[Semi-OT] OSS audio vs ALSA

Alan Cox alan at lxorguk.ukuu.org.uk
Sun Apr 26 17:42:20 UTC 2009


> While playing with "tinycore linux", I installed OSS audio drivers for 
> my onboard Intel HD audio. AMAZING IMPROVEMENT VS ALSA! With ALSA, I 
> have to max the volume to hear anything, with OSS 20% volume was a 

You have a set up problem of some kind then because they both talk to the
same hardware, which has the same registers and the same sound range. So
file a bug in the kernel bugzilla giving details of your exact setup and
probably one of the codec settings needs tweaking (or you've got
something like pulseaudio and a million layers of gnome desktop crap
mucking up your volumes).

> normal listening level. Everything that I tried sounded much better with 
> OSS. I'm seriously thinking of switching my media box from Fedora to 

"sounded much better". Its a 44.1/48Khz digital output to the chips
so it'll sound the same with any basic kernel driver. You put bits in and
you get the same output regardless. Now again things like pulseaudio
mixing outputs together so you can use multiple streams might be making
your sound poorer but while I despise the mountain of layers of crud the
desktop people use the pulseaudio mixing code actually looks pretty
decent.

> Can someone explain why OSS was rejected by the Fedora team? License 
> problem?

Long long history (predating Fedora by years)

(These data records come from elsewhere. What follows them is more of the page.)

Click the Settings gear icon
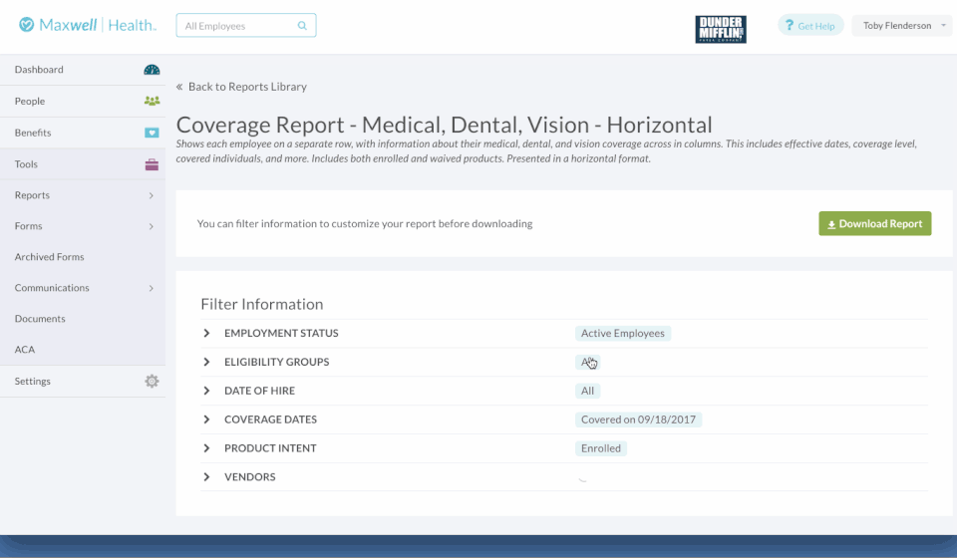The width and height of the screenshot is (957, 558). point(152,381)
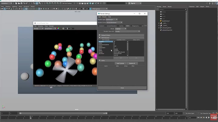Expand the _LIGHT_ node in Outliner
This screenshot has height=122, width=218.
pos(158,26)

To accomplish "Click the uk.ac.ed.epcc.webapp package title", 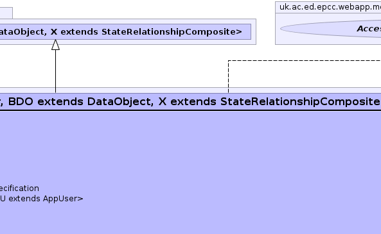I will pos(330,7).
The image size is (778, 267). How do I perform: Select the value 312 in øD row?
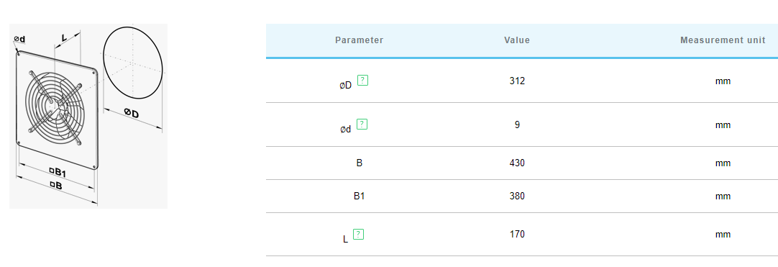click(x=517, y=81)
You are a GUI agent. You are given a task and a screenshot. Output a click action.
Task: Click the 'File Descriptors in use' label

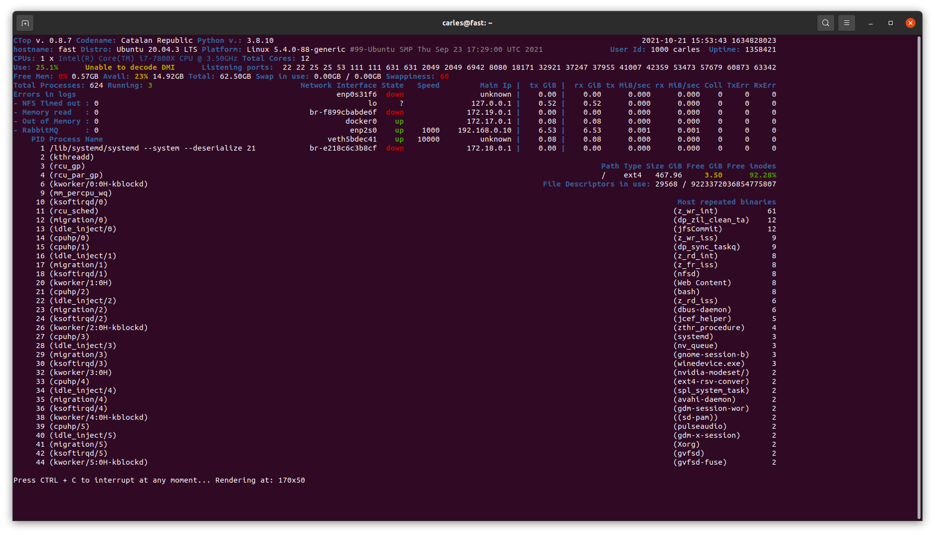(x=596, y=184)
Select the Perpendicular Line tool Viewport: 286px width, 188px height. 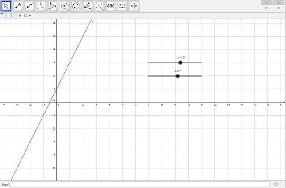point(41,6)
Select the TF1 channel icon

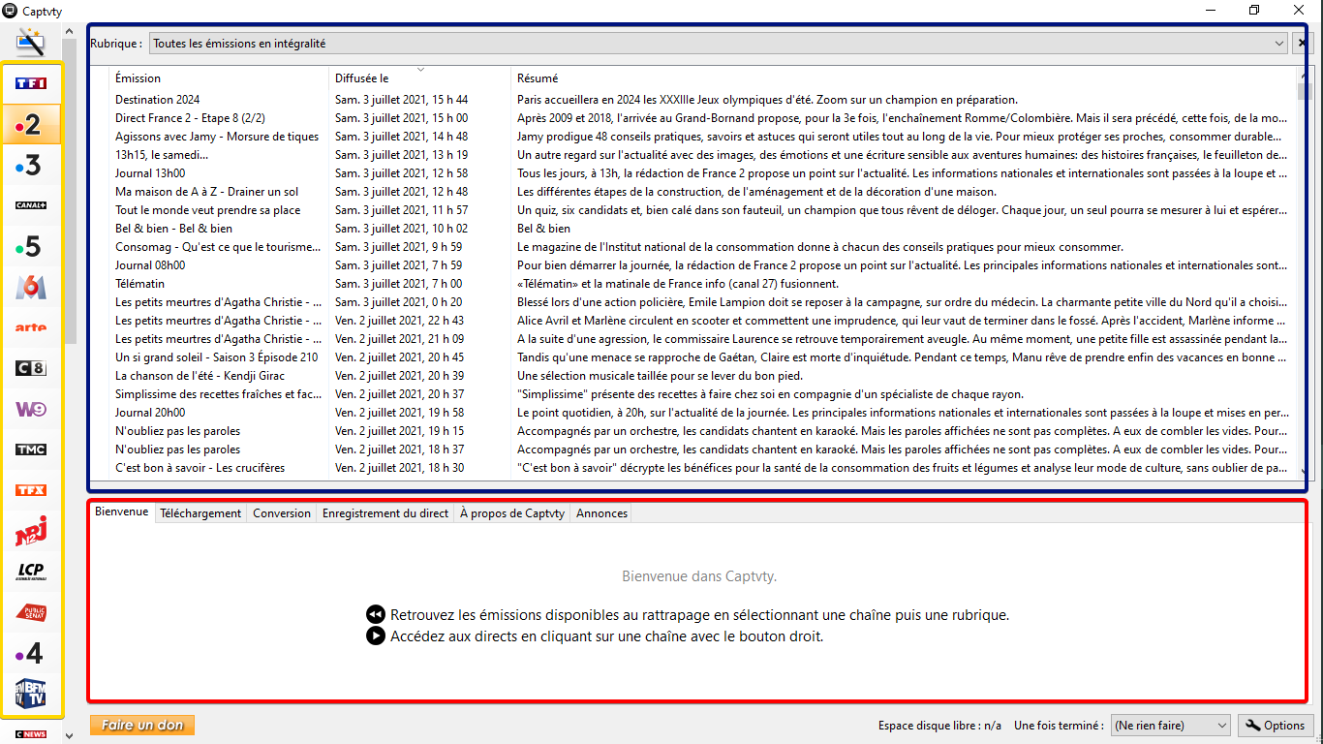(31, 83)
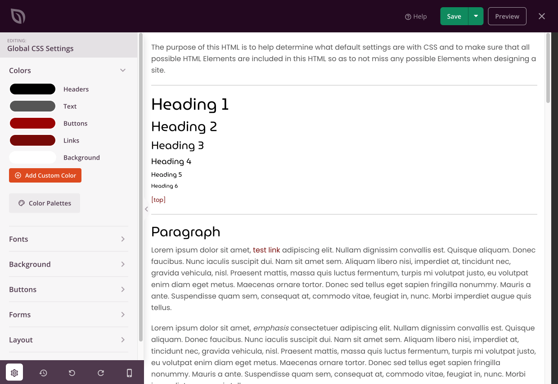Expand the Save options dropdown arrow
This screenshot has width=558, height=384.
coord(476,16)
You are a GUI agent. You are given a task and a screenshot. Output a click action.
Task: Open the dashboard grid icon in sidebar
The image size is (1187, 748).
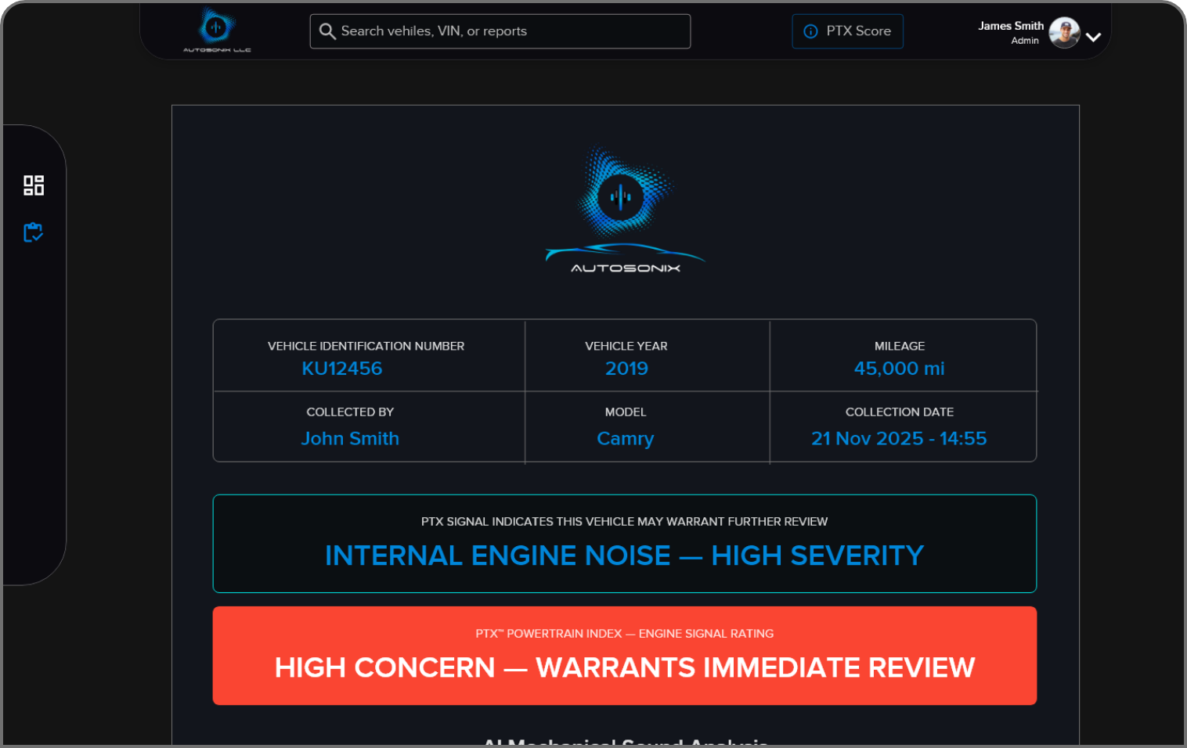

OSS was a project which did some sound drivers then went proprietary.
Rather than have the kernel dependant on proprietary drivers Red Hat
funded people to sort out the open source OSS drivers. There was a
parallel project over a long time - ALSA - which started off as a better
driver for various chips like GUS and expanded to the point it was better
at just about everything. Some years ago the kernel team decided that
ALSA was the way to go so the kernel went ALSA and Fedora as it tracks
upstream follows.

After ALSA went into the kernel the OSS proprietary folks open sourced
some bits but nobody cared.

Anyway if you have a volume/quality difference its either in the megaton
of desktop plumbing or a funny in one of the AC97 or HDMI codec drivers
and in each case simply means you have some specific local configuration
thats either broken somewhere or an obscure system config specific kernel
bug.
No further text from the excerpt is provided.